I came into Arc of AI expecting to hear a lot about agents and MCP (and I did, including from my own talk). I didn’t expect the closer to reframe the whole problem as a question of non-deterministic compilation and how to bolt determinism back onto it. That’s a bigger idea than the Back to the Future bit gave it credit for. The talk is funny, and the costumes are good, and the monkey slides are excellent, but the thesis underneath the zaniness is the kind of thing that changes how you think about what you’re doing on Monday morning.

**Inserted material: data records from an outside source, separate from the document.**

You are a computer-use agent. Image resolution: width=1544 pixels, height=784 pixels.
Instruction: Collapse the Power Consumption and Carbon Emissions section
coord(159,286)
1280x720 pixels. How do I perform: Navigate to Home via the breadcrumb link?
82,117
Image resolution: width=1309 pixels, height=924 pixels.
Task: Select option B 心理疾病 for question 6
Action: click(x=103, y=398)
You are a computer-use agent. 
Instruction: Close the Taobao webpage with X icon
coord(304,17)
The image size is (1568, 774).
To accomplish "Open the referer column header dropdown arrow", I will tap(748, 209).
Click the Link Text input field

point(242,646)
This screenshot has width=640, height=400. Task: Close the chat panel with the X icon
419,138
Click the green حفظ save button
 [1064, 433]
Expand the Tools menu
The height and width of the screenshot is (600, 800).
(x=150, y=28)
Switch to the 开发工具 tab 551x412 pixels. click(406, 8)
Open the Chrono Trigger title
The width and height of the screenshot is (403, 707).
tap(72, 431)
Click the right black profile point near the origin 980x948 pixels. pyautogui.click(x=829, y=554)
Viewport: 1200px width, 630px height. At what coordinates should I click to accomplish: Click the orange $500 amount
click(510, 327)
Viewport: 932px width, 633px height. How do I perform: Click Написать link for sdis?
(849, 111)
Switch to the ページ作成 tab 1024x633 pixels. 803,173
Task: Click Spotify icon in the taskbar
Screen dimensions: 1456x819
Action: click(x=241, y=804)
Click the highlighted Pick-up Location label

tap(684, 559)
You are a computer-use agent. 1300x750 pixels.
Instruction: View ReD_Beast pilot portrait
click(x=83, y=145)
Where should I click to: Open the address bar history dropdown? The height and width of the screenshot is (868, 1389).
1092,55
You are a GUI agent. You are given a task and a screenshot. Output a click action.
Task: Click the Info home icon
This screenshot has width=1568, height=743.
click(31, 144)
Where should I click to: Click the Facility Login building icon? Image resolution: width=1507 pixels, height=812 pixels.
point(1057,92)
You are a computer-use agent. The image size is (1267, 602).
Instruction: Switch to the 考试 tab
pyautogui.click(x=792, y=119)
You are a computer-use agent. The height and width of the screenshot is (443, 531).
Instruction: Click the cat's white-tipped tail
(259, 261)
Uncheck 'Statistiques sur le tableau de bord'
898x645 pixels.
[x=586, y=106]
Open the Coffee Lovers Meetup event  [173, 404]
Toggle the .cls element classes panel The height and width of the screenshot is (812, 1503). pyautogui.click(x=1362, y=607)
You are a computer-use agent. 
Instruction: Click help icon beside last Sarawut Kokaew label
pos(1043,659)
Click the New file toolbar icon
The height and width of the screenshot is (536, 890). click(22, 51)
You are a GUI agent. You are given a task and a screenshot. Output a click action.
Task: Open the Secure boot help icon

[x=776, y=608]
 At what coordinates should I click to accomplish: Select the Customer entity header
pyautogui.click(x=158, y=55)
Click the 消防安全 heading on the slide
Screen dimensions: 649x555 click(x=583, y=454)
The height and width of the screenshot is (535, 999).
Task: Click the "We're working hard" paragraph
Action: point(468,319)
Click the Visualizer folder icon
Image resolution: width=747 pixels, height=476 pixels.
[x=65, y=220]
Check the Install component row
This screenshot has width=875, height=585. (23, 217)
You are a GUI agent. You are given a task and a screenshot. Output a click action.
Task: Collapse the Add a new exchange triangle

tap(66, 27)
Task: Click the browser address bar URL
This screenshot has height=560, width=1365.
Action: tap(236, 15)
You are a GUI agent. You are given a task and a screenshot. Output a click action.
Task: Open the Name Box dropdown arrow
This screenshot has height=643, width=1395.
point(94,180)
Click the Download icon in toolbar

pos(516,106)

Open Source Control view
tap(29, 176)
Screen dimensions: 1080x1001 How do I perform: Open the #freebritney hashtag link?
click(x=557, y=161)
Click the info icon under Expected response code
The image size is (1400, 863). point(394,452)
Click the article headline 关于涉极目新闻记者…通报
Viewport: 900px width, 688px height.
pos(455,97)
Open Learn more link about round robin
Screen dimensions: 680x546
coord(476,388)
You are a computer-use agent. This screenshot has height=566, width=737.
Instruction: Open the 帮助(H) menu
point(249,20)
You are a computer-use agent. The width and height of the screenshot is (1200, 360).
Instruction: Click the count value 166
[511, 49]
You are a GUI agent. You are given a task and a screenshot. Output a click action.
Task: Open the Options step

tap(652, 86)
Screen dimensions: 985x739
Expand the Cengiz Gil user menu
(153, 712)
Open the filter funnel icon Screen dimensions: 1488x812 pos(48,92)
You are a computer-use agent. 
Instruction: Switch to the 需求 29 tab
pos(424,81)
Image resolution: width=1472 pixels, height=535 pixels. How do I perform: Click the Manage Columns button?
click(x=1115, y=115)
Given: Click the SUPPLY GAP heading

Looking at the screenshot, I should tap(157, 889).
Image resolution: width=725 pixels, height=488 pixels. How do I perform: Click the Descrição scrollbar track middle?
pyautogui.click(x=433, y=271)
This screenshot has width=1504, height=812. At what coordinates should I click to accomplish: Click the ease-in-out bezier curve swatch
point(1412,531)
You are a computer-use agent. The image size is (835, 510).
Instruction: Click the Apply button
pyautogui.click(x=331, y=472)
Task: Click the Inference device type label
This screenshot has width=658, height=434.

That’s the mark of a good end-of-conference presentation. You leave laughing, and then at three in the morning you sit up in bed thinking about pre-commit hooks.
Go try the kit. Start with a greenfield project where the stakes are low. Write a prompt. Let the LLM draft a spec. Review it. Let the tool generate Gherkin scenarios. Review those. Lock them. Let the agent implement. Notice how much more honest the green build feels when the tests weren’t written by the thing you’re trying to trust.
And if you get a chance to see Baruch and Leonid do this talk live, go. And bring a musical instrument!
Slides, video, and the full kit are linked from speaking.jbaru.ch and github.com/intent-integrity-chain. The Intent Integrity Kit is also available through the Tessl Registry. The MIT paper they kept referencing — the one whose actual title needed Barney-style explanation — is in the show notes along with everything else.